INSTRUCTIONS FOR THE TASK »
Return, from the lines below, each one that includes the word "computer".
########################################
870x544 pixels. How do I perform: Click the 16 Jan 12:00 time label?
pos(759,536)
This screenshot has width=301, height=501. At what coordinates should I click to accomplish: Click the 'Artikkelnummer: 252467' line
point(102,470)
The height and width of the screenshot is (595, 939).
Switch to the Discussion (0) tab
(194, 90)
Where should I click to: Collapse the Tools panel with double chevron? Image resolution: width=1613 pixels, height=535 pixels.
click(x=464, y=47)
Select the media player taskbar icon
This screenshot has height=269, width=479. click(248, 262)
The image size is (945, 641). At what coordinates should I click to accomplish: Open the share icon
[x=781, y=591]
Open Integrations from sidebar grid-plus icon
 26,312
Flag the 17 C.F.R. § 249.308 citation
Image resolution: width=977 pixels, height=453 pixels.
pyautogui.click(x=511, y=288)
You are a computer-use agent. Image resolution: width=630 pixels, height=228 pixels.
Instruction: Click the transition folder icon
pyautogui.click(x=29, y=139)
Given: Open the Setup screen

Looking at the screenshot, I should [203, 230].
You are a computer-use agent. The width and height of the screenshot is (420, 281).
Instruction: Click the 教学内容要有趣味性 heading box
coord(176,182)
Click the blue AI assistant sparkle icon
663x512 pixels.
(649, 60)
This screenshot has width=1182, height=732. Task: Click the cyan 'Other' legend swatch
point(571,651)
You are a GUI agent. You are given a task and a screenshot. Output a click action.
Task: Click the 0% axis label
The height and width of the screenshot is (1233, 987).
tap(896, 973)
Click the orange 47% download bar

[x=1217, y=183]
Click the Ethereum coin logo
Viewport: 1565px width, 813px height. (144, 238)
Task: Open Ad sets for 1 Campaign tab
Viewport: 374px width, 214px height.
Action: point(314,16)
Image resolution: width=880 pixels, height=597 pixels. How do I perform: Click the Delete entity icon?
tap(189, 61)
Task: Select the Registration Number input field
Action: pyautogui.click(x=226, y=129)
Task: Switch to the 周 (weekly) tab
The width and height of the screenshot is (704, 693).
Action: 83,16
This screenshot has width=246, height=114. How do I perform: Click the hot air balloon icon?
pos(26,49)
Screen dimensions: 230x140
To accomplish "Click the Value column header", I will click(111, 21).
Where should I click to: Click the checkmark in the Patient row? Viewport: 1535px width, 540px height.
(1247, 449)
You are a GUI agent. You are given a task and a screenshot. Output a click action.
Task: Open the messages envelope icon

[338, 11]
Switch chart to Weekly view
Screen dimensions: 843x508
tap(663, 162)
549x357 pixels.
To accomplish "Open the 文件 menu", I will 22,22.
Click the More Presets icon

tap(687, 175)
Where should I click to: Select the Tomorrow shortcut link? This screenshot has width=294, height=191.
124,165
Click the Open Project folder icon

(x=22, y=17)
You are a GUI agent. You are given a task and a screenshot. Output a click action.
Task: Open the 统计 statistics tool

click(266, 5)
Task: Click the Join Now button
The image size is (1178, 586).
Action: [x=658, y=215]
########################################
YOUR RESPONSE »
You are a computer-use agent. Image resolution: width=630 pixels, height=228 pixels.
You are a computer-use agent. The width and height of the screenshot is (420, 281).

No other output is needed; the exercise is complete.